BFI London Film Festival Opens With Fernando Meirelles' '360,' Jude Law
Drama's cast members Anthony Hopkins and Rachel Weisz are no shows as British shindig kicks off for two weeks.
LONDON -- Jude Law and a myriad of ensemble cast members navigated the complicated route to the red carpet to see Fernando Meirelles' 360 unspool as this year’s BFI London Festival’s opening film.
The opening gala, held in London’s Leicester Square, an area currently under heavy refurbishment work, marks the start of two weeks of gala screenings, industry discussions and the third year of the event’s all singing and all dancing standalone awards ceremony.
Meirelles' appearance at this year’s festival marked a welcome return to the filmmaker whose The Constant Gardener opened 2005's festival.
Billed as a kaleidoscope of interconnected love and relationships linking characters from different cities and countries in a tale of romantic life in the 21st century, 360 is written by Oscar-nominated scribe Peter Morgan, also on hand to introduce the film.
Meirelles said he was worried about opening the festival with a movie that he felt was neither “bombastic” nor “controversial,” two things he thought an opening movie at a major international film festival should possess.
Germany’s Moritz Bleibtreu, Austria’s Johannes Krisch and Gabriela Marcinkova and Lucia Siposova, both from the Czech Republic, were also in attendance.
But Anthony Hopkins and Rachel Weisz, who both co-star in 360, did not attend the gala on account of other commitments.
Festival artistic director Sandra Hebron, giving her last opening speech as she is stepping down at the end of this festival after being with the BFI Festivals department since 1997, remained calm and controlled despite the obvious emotion of the occasion.
Hebron noted the breadth of British filmmaking talent on show throughout the coming two weeks and described Mereilles’ film as British.
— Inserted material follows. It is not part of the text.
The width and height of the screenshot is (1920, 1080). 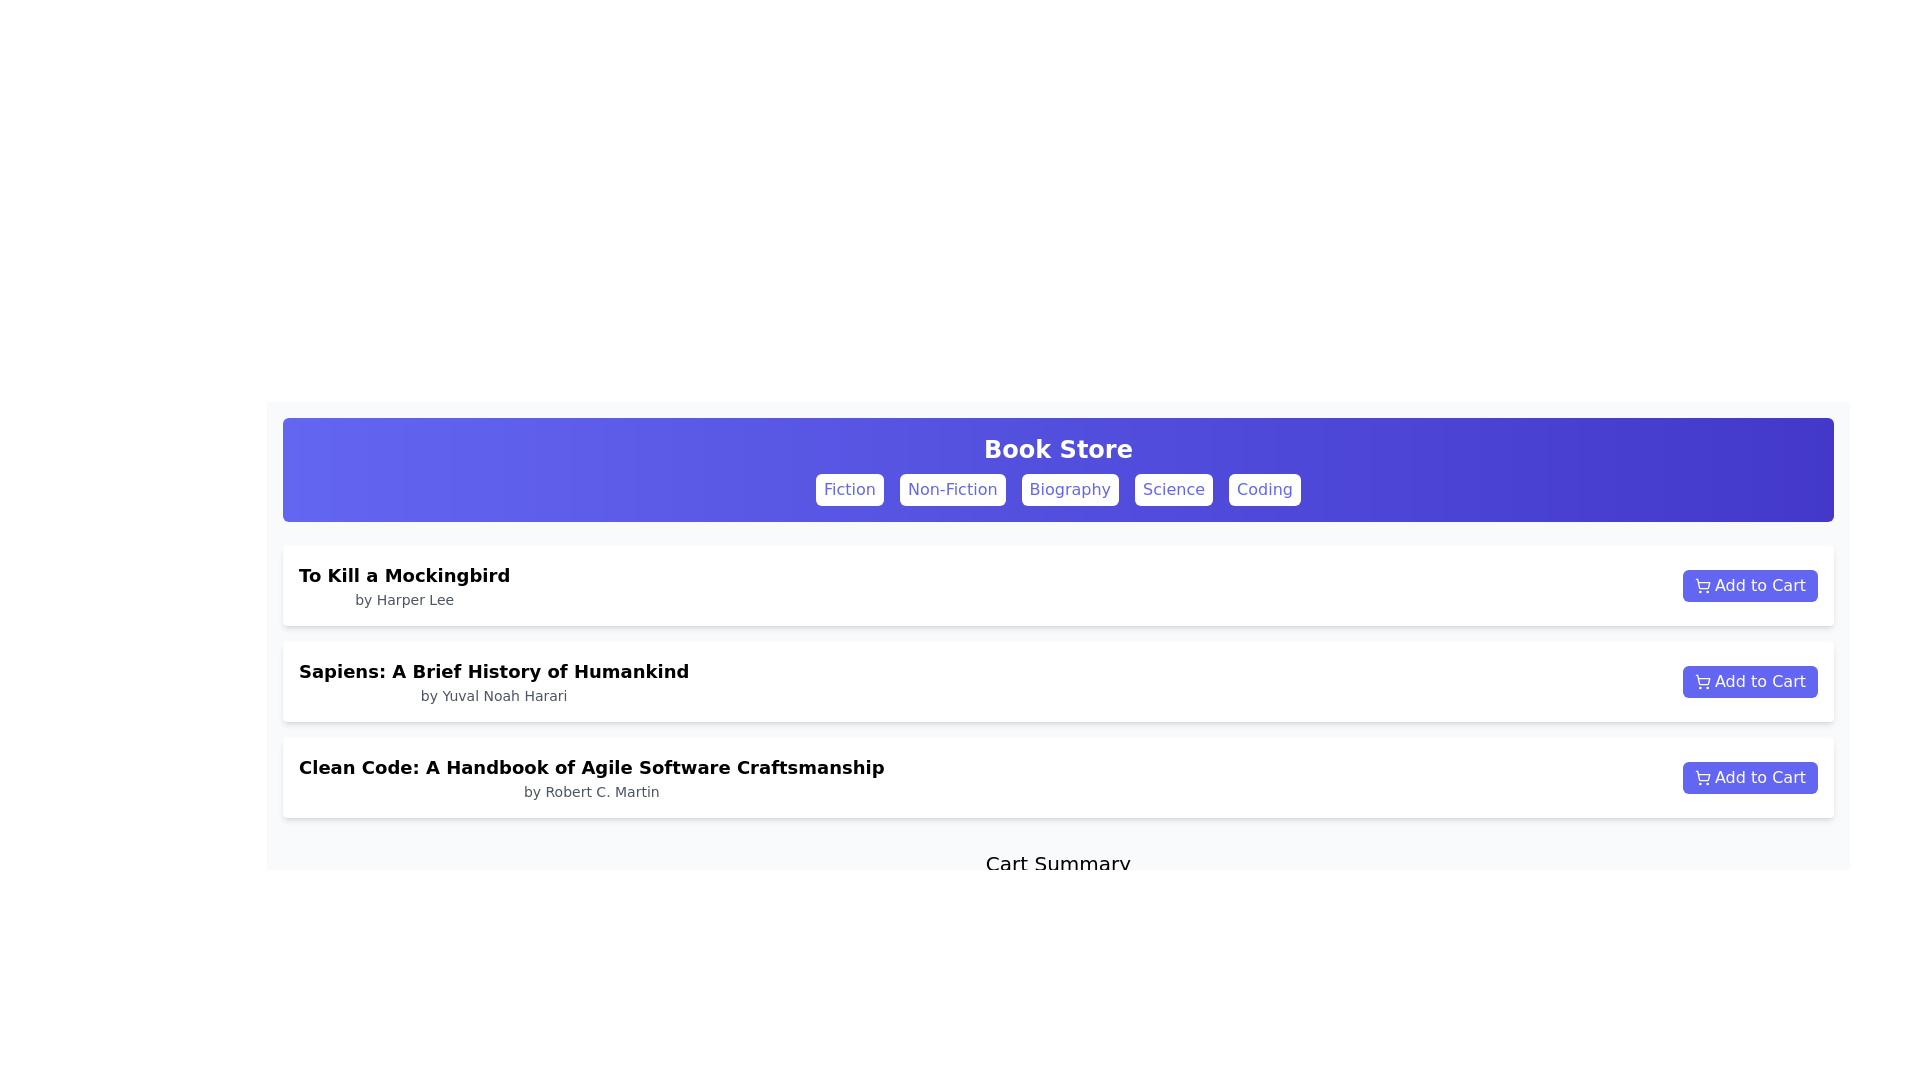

The film is produced by former co-chairman of Universal Pictures David Linde, on hand and on stage to receive the plaudits as well as British producer Andrew Eaton and writer Morgan.
Eaton graciously thanked Hebron for choosing his film to open this year’s festival and also noted that for someone in her position, she had no apparent enemies in an industry “full of cynisism and brutality.”
He also called to the stage Austrian producer Danny Krausz.
The movie’s tapestry funding is made up as a Revolution/ Dor Film/ Fidelite production, in co-production with O2 Filme and in association with BBC Films, the U.K. Film Council, ORF, Unison Films, Gravity Pictures, Hero Entertainment, Prescience, EOS Pictures, Wild Bunch, Film Location Austria, Austrian Film Institute and Vienna Film Fund.
Eaton noted the contribution of BBC Films and the U.K. Film Council, now the BFI Film Fund.
Said Eaton: “Like all independent films we lost funding at the eleventh hour and there were dark meetings in dark rooms to sort it out with lawyers involved. I want to thank those lawyers who sorted it out, they are in tonight and they know who they are.”
Over 16 days the festival will screen a total of 204 fiction and documentary features, including those 13 World Premieres, 18 International Premieres and 22 European Premieres.
The event will also play host to its usual mix of career interviews, master classes, and other special events with cast, crew and filmmakers.
The 55th BFI London Film Festival runs October 12 through 27.